18

How do I convert any sound signal to a list phonemes?

I.e the actual methodology and/or code to go from a digital signal to a list of phonemes that the sound recording is made from.
eg:

lPhonemes = audio_to_phonemes(aSignal)

where for example

from scipy.io.wavfile import read
iSampleRate, aSignal = read(sRecordingDir)

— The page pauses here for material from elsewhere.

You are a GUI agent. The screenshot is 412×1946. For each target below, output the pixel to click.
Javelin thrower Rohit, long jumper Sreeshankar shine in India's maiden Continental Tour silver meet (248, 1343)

aSignal = #numpy array for the recorded word 'hear'
lPhonemes = ['HH', 'IY1', 'R']

I need the function audio_to_phonemes

Not all sounds are language words, so I cannot just use something that uses the google API for example.

Edit
I don't want audio to words, I want audio to phonemes. Most libraries seem to not output that. Any library you recommend needs to be able to output the ordered list of phonemes that the sound is made up of. And it needs to be in python.

I would also love to know how the process of sound to phonemes works. If not for implementation purposes, then for interest sake.

Marcus Müller
  • 34,677
  • 4
  • 53
  • 94
Roman
  • 8,826
  • 10
  • 63
  • 103

3 Answers3

23

Accurate phoneme recognition is not easy to achieve because phonemes themselves are pretty loosely defined. Even in good audio the best possible systems today have about 18% phoneme error rate (you can check LSTM-RNN results on TIMIT published by Alex Graves).

In CMUSphinx phoneme recognition in Python is done like this:

from os import environ, path

from pocketsphinx.pocketsphinx import *
from sphinxbase.sphinxbase import *

MODELDIR = "../../../model"
DATADIR = "../../../test/data"

# Create a decoder with certain model
config = Decoder.default_config()
config.set_string('-hmm', path.join(MODELDIR, 'en-us/en-us'))
config.set_string('-allphone', path.join(MODELDIR, 'en-us/en-us-phone.lm.dmp'))
config.set_float('-lw', 2.0)
config.set_float('-beam', 1e-10)
config.set_float('-pbeam', 1e-10)

# Decode streaming data.
decoder = Decoder(config)

decoder.start_utt()
stream = open(path.join(DATADIR, 'goforward.raw'), 'rb')
while True:
  buf = stream.read(1024)
  if buf:
    decoder.process_raw(buf, False, False)
  else:
    break
decoder.end_utt()

hypothesis = decoder.hyp()
print ('Phonemes: ', [seg.word for seg in decoder.seg()])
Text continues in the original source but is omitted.